AUX
ILES MALDIVES.
Le navire français l’Aigle, en destination pour le golfe du Bengale, était venu relâcher au Port-Louis de l’île Maurice. Je connaissais le capitaine, qui était un marin fort expérimenté, et je pris passage à son bord. Bientôt tout fut prêt pour l’appareillage, et nous levâmes l’ancre le 1er octobre 1839, au commencement de la nuit. Poussé par une bonne brise du sud-ouest, le bâtiment prit le large, courant sous toutes ses voiles, et, quand vint le jour, la terre n’était déjà plus pour nous que comme un nuage à l’horizon. Le temps était beau, la mousson favorable ; l’Aigle sillonnait rapidement la mer ; tout semblait nous promettre une heureuse navigation.
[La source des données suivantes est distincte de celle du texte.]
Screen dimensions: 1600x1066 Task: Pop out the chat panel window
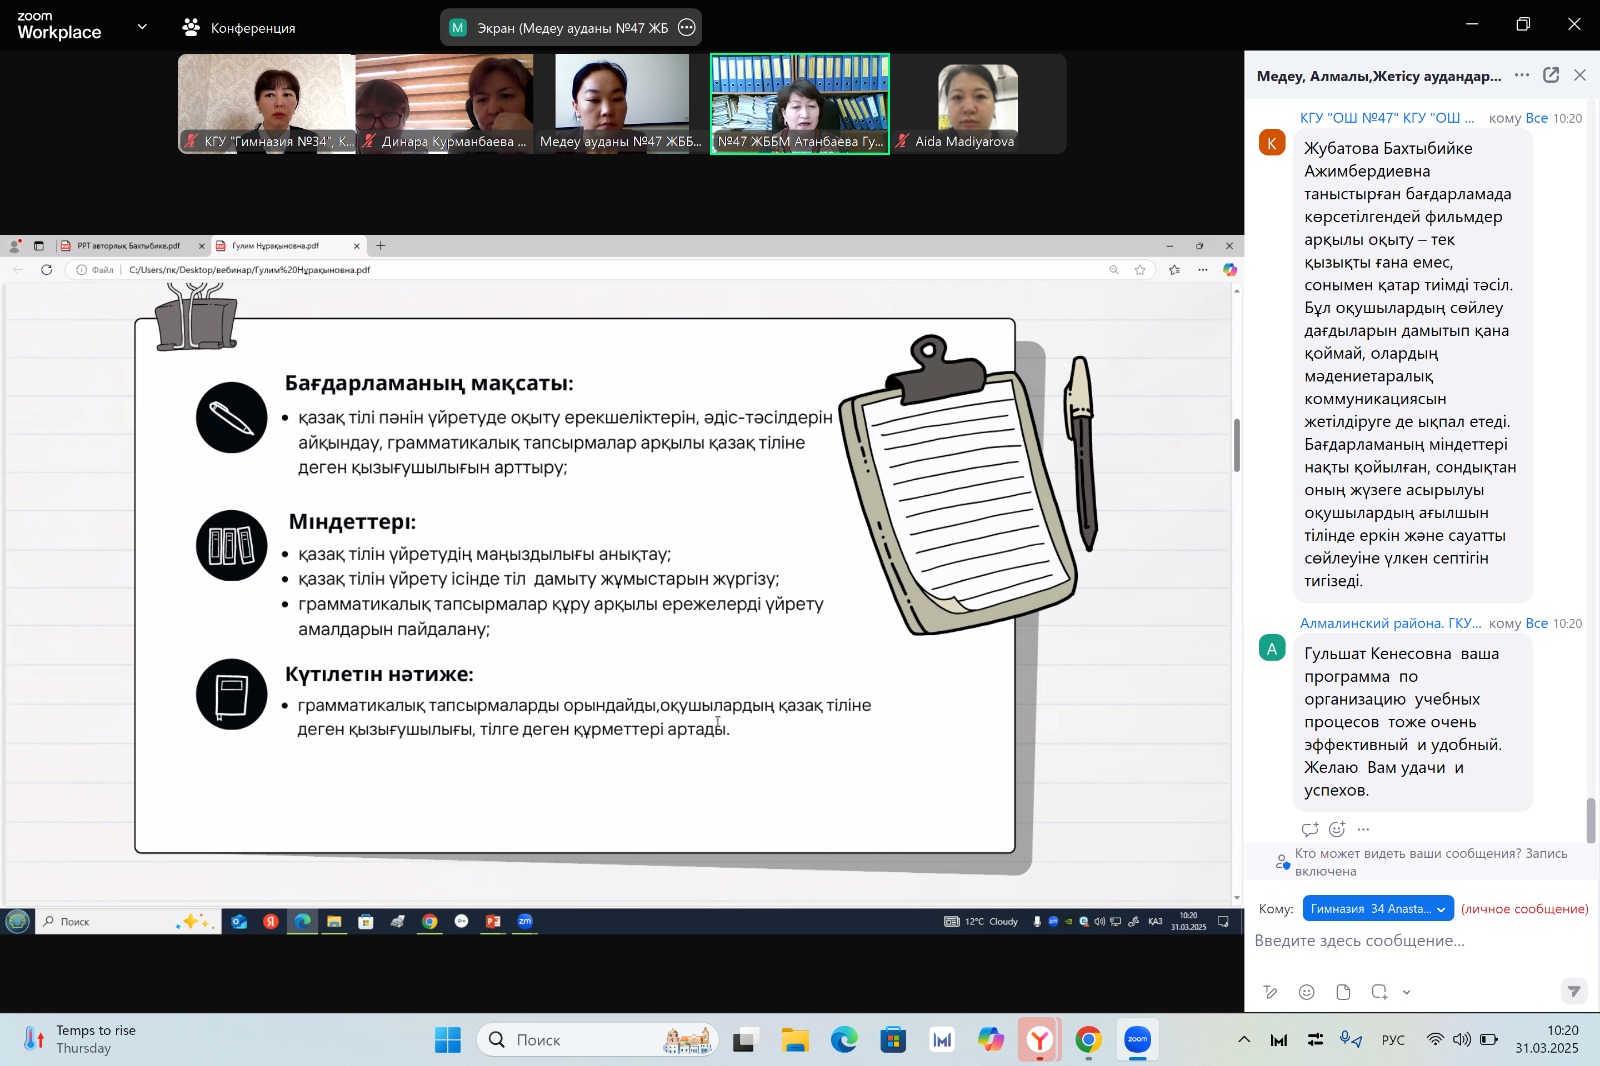pos(1551,75)
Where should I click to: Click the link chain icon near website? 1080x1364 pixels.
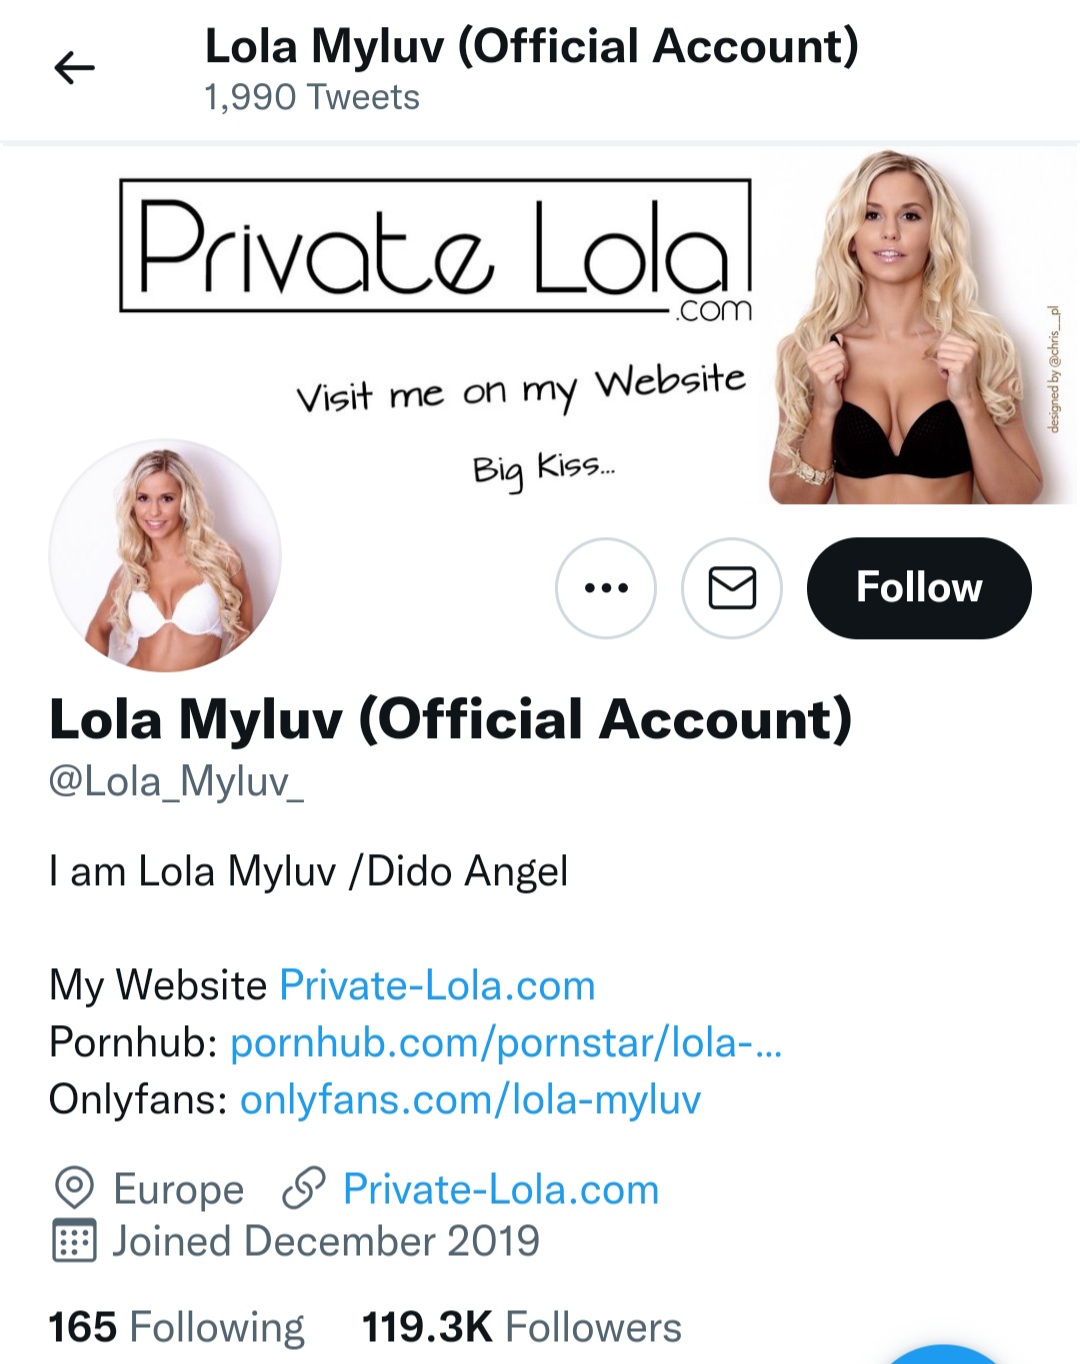[x=304, y=1188]
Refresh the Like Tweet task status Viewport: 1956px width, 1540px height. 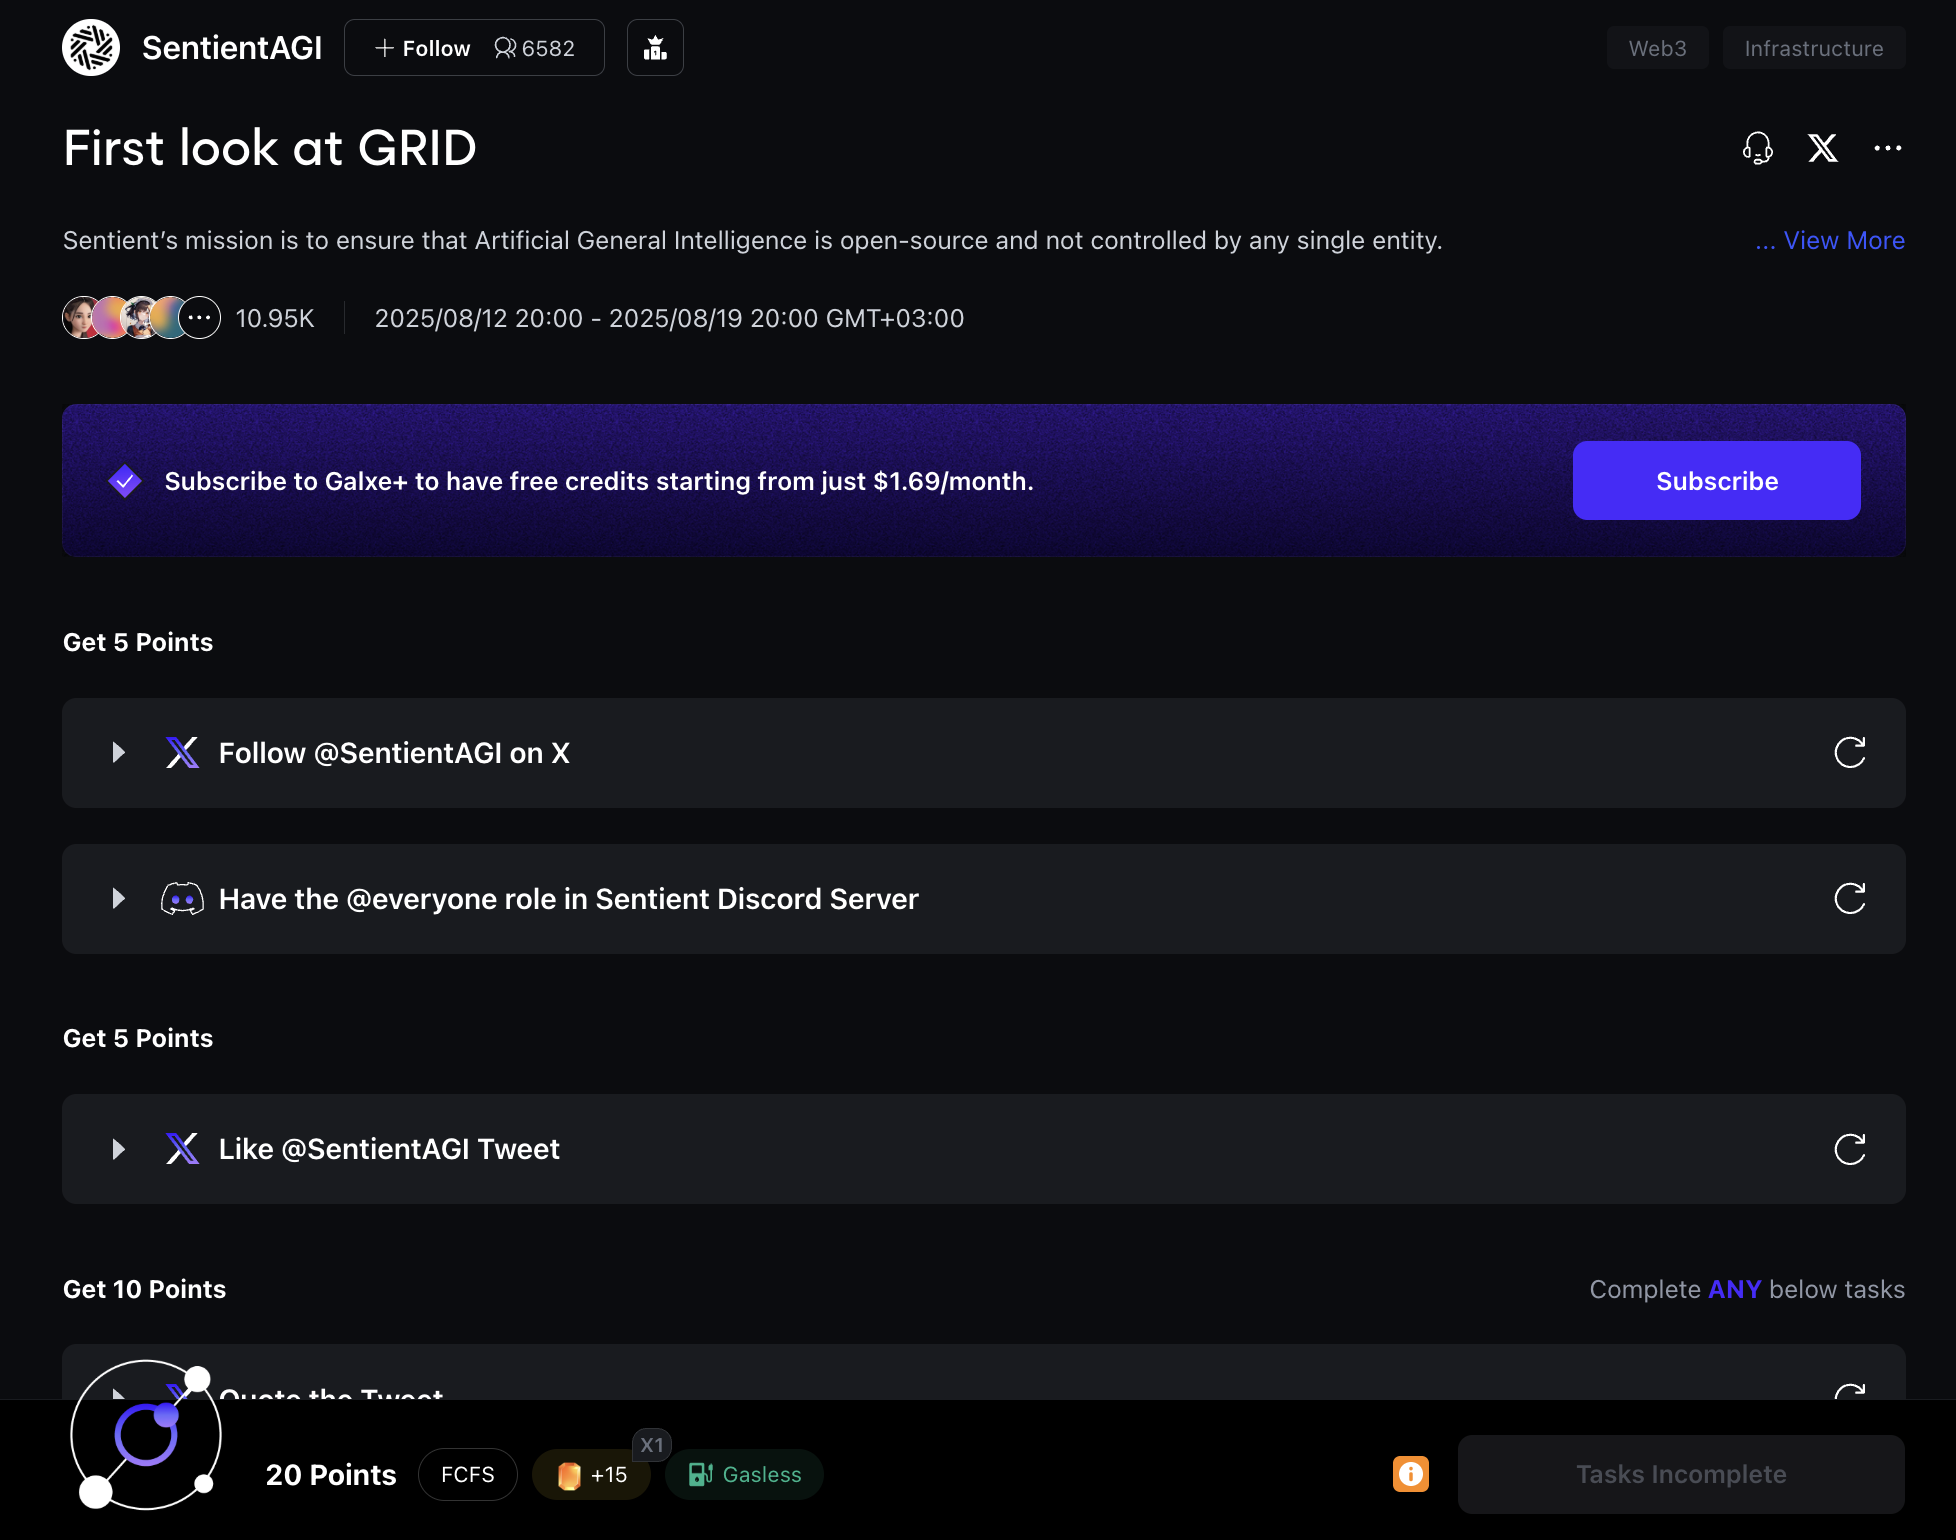(1849, 1149)
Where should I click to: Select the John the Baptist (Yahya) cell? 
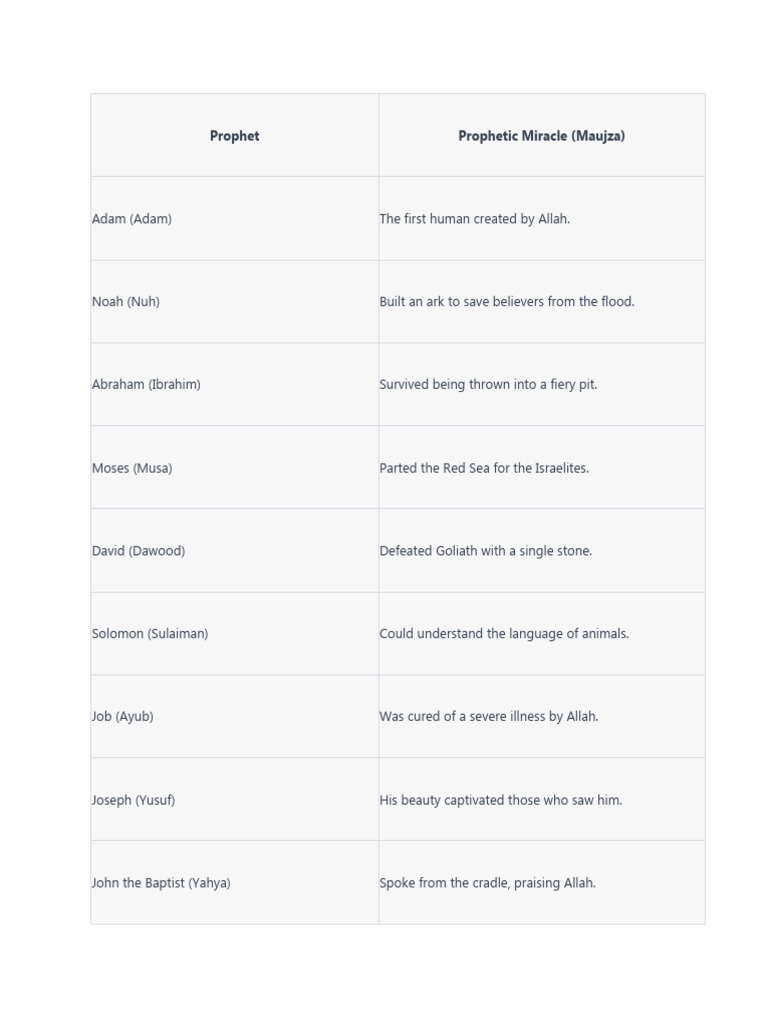161,883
Une brise fraîche et régulière nous poussa ainsi jusque vers le 10e degré de latitude ; mais alors tout changea : le temps se montra menaçant, la mer grossit ; des vents variables, accompagnés de pluie, fatiguaient le bâtiment et l’équipage. Le ciel était si sombre, si couvert, qu’il fut impossible de faire aucune observation astronomique. Nous passâmes de la sorte plusieurs longues journées, et des nuits rendues plus longues encore par l’incertitude. Enfin, le 24 octobre, à six heures du soir, un matelot, placé en vigie au sommet du mât de misaine, laissa tomber ces mots, qu’on n’entend jamais sans émotion : Terre ! terre ! C’était l’archipel des Maldives. Notre position se trouvait donc bien déterminée ; nous étions dans la route des bâtimens qui se rendent au golfe du Bengale.